_Work to be completed_: Please copy out the records that follow, word for word.

_The data_:
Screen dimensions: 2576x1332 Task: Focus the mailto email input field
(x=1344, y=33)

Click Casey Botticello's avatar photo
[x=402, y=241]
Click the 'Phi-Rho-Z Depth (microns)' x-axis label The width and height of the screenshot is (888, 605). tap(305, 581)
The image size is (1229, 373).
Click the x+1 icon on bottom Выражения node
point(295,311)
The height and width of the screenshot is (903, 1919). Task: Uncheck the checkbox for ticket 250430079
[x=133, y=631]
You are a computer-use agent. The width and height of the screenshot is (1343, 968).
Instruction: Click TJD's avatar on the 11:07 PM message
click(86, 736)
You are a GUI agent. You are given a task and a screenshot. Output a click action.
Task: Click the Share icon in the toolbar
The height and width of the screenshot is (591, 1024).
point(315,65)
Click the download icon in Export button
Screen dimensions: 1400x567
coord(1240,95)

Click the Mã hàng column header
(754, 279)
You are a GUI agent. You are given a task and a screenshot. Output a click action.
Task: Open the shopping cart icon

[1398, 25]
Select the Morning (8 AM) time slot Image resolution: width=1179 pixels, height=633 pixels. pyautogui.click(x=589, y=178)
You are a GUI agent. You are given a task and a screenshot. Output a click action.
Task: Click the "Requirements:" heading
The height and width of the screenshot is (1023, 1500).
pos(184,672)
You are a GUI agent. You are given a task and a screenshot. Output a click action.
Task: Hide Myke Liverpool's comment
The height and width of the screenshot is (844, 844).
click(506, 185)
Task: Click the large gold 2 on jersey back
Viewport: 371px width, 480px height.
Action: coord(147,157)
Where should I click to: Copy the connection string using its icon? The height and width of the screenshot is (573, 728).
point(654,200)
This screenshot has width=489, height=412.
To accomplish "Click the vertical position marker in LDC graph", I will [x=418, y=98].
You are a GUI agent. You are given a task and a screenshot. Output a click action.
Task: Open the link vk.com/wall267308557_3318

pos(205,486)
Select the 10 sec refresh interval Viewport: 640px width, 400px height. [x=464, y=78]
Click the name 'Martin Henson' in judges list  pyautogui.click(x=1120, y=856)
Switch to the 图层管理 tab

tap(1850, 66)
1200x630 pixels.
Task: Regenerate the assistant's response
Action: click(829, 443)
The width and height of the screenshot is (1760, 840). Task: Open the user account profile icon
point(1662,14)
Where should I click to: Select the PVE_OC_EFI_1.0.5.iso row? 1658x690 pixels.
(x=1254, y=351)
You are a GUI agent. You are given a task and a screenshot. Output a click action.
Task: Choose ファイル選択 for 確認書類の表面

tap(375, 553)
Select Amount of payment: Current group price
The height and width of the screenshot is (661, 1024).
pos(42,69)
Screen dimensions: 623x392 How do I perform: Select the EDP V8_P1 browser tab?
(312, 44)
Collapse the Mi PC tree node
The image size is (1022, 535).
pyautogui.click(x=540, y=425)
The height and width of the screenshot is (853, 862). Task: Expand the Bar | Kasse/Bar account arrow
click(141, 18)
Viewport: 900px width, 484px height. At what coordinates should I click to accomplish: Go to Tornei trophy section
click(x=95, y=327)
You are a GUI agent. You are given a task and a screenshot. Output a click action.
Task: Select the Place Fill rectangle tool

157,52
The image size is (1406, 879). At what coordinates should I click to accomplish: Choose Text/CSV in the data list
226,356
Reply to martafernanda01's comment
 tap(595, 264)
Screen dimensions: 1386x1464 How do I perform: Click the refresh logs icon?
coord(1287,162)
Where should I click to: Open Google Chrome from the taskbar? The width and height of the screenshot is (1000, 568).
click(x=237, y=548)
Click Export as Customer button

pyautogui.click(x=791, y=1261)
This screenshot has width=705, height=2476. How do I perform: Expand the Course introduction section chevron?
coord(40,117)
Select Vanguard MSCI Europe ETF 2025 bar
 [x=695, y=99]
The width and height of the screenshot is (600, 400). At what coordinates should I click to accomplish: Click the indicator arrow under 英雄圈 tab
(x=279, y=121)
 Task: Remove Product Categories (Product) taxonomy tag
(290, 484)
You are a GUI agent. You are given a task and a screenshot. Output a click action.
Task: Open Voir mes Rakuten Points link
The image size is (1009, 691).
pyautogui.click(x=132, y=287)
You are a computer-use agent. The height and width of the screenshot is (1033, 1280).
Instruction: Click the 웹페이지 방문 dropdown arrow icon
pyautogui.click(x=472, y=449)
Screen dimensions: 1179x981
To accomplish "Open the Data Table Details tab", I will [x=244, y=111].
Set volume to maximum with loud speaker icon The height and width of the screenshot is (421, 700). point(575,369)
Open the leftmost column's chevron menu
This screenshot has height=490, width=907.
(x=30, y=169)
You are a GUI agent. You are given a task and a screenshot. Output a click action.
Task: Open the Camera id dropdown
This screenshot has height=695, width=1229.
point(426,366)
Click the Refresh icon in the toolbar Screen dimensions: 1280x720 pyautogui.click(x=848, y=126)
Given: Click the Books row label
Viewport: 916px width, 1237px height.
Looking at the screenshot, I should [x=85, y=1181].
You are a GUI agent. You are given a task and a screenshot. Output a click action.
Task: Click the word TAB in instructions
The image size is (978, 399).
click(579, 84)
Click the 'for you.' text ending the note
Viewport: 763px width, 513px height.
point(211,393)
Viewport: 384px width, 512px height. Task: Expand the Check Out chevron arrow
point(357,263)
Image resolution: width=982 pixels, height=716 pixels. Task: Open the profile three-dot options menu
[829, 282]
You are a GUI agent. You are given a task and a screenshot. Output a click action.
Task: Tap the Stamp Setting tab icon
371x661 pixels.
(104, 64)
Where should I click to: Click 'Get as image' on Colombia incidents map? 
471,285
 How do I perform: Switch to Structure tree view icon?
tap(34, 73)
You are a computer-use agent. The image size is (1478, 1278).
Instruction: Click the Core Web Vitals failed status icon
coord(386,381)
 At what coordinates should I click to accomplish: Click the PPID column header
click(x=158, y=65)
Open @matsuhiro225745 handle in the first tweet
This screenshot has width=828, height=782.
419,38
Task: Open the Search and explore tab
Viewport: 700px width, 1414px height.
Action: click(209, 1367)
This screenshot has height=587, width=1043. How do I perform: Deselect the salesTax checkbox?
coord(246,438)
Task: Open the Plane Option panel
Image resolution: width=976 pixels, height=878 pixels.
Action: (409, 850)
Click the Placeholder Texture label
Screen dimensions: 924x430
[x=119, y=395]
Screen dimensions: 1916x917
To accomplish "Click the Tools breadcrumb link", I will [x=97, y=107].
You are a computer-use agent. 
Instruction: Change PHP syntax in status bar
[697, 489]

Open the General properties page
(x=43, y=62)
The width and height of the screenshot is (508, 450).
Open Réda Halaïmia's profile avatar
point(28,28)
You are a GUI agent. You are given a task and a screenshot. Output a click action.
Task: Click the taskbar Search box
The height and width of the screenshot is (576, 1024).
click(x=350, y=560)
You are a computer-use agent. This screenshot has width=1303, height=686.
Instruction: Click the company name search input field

_Expected output_:
Screen dimensions: 2576x1332 Task: Focus the mailto email input field
(x=1344, y=33)

Click Casey Botticello's avatar photo
[x=402, y=241]
Click the 'Phi-Rho-Z Depth (microns)' x-axis label The width and height of the screenshot is (888, 605). tap(305, 581)
The image size is (1229, 373).
Click the x+1 icon on bottom Выражения node
point(295,311)
The height and width of the screenshot is (903, 1919). Task: Uncheck the checkbox for ticket 250430079
[x=133, y=631]
You are a computer-use agent. The width and height of the screenshot is (1343, 968).
Instruction: Click TJD's avatar on the 11:07 PM message
click(86, 736)
You are a GUI agent. You are given a task and a screenshot. Output a click action.
Task: Click the Share icon in the toolbar
The height and width of the screenshot is (591, 1024).
point(315,65)
Click the download icon in Export button
Screen dimensions: 1400x567
coord(1240,95)

Click the Mã hàng column header
(754, 279)
You are a GUI agent. You are given a task and a screenshot. Output a click action.
Task: Open the shopping cart icon

[1398, 25]
Select the Morning (8 AM) time slot Image resolution: width=1179 pixels, height=633 pixels. pyautogui.click(x=589, y=178)
You are a GUI agent. You are given a task and a screenshot. Output a click action.
Task: Click the "Requirements:" heading
The height and width of the screenshot is (1023, 1500).
pos(184,672)
You are a GUI agent. You are given a task and a screenshot. Output a click action.
Task: Hide Myke Liverpool's comment
The height and width of the screenshot is (844, 844).
click(506, 185)
Task: Click the large gold 2 on jersey back
Viewport: 371px width, 480px height.
Action: coord(147,157)
Where should I click to: Copy the connection string using its icon? The height and width of the screenshot is (573, 728).
point(654,200)
This screenshot has width=489, height=412.
To accomplish "Click the vertical position marker in LDC graph", I will [x=418, y=98].
You are a GUI agent. You are given a task and a screenshot. Output a click action.
Task: Open the link vk.com/wall267308557_3318

pos(205,486)
Select the 10 sec refresh interval Viewport: 640px width, 400px height. [x=464, y=78]
Click the name 'Martin Henson' in judges list  pyautogui.click(x=1120, y=856)
Switch to the 图层管理 tab

tap(1850, 66)
1200x630 pixels.
Task: Regenerate the assistant's response
Action: click(829, 443)
The width and height of the screenshot is (1760, 840). Task: Open the user account profile icon
point(1662,14)
Where should I click to: Select the PVE_OC_EFI_1.0.5.iso row? 1658x690 pixels.
(x=1254, y=351)
You are a GUI agent. You are given a task and a screenshot. Output a click action.
Task: Choose ファイル選択 for 確認書類の表面

tap(375, 553)
Select Amount of payment: Current group price
The height and width of the screenshot is (661, 1024).
pos(42,69)
Screen dimensions: 623x392 How do I perform: Select the EDP V8_P1 browser tab?
(312, 44)
Collapse the Mi PC tree node
The image size is (1022, 535).
pyautogui.click(x=540, y=425)
The height and width of the screenshot is (853, 862). Task: Expand the Bar | Kasse/Bar account arrow
click(141, 18)
Viewport: 900px width, 484px height. At what coordinates should I click to accomplish: Go to Tornei trophy section
click(x=95, y=327)
You are a GUI agent. You are given a task and a screenshot. Output a click action.
Task: Select the Place Fill rectangle tool

157,52
The image size is (1406, 879). At what coordinates should I click to accomplish: Choose Text/CSV in the data list
226,356
Reply to martafernanda01's comment
 tap(595, 264)
Screen dimensions: 1386x1464 How do I perform: Click the refresh logs icon?
coord(1287,162)
Where should I click to: Open Google Chrome from the taskbar? The width and height of the screenshot is (1000, 568).
click(x=237, y=548)
Click Export as Customer button

pyautogui.click(x=791, y=1261)
This screenshot has width=705, height=2476. How do I perform: Expand the Course introduction section chevron?
coord(40,117)
Select Vanguard MSCI Europe ETF 2025 bar
 [x=695, y=99]
The width and height of the screenshot is (600, 400). At what coordinates should I click to accomplish: Click the indicator arrow under 英雄圈 tab
(x=279, y=121)
 Task: Remove Product Categories (Product) taxonomy tag
(290, 484)
You are a GUI agent. You are given a task and a screenshot. Output a click action.
Task: Open Voir mes Rakuten Points link
The image size is (1009, 691).
pyautogui.click(x=132, y=287)
You are a computer-use agent. The height and width of the screenshot is (1033, 1280).
Instruction: Click the 웹페이지 방문 dropdown arrow icon
pyautogui.click(x=472, y=449)
Screen dimensions: 1179x981
To accomplish "Open the Data Table Details tab", I will [x=244, y=111].
Set volume to maximum with loud speaker icon The height and width of the screenshot is (421, 700). point(575,369)
Open the leftmost column's chevron menu
This screenshot has height=490, width=907.
(x=30, y=169)
You are a GUI agent. You are given a task and a screenshot. Output a click action.
Task: Open the Camera id dropdown
This screenshot has height=695, width=1229.
point(426,366)
Click the Refresh icon in the toolbar Screen dimensions: 1280x720 pyautogui.click(x=848, y=126)
Given: Click the Books row label
Viewport: 916px width, 1237px height.
Looking at the screenshot, I should [x=85, y=1181].
You are a GUI agent. You are given a task and a screenshot. Output a click action.
Task: Click the word TAB in instructions
The image size is (978, 399).
click(579, 84)
Click the 'for you.' text ending the note
Viewport: 763px width, 513px height.
point(211,393)
Viewport: 384px width, 512px height. Task: Expand the Check Out chevron arrow
point(357,263)
Image resolution: width=982 pixels, height=716 pixels. Task: Open the profile three-dot options menu
[829, 282]
You are a GUI agent. You are given a task and a screenshot. Output a click action.
Task: Tap the Stamp Setting tab icon
371x661 pixels.
(104, 64)
Where should I click to: Click 'Get as image' on Colombia incidents map? 
471,285
 How do I perform: Switch to Structure tree view icon?
tap(34, 73)
You are a computer-use agent. The image size is (1478, 1278).
Instruction: Click the Core Web Vitals failed status icon
coord(386,381)
 At what coordinates should I click to accomplish: Click the PPID column header
click(x=158, y=65)
Open @matsuhiro225745 handle in the first tweet
This screenshot has width=828, height=782.
419,38
Task: Open the Search and explore tab
Viewport: 700px width, 1414px height.
Action: click(209, 1367)
This screenshot has height=587, width=1043. How do I perform: Deselect the salesTax checkbox?
coord(246,438)
Task: Open the Plane Option panel
Image resolution: width=976 pixels, height=878 pixels.
Action: (409, 850)
Click the Placeholder Texture label
Screen dimensions: 924x430
[x=119, y=395]
Screen dimensions: 1916x917
To accomplish "Click the Tools breadcrumb link", I will [x=97, y=107].
You are a computer-use agent. 
Instruction: Change PHP syntax in status bar
[697, 489]

Open the General properties page
(x=43, y=62)
The width and height of the screenshot is (508, 450).
Open Réda Halaïmia's profile avatar
point(28,28)
You are a GUI agent. You are given a task and a screenshot. Output a click action.
Task: Click the taskbar Search box
The height and width of the screenshot is (576, 1024).
click(x=350, y=560)
You are a computer-use agent. This screenshot has width=1303, height=686.
Instruction: Click the company name search input field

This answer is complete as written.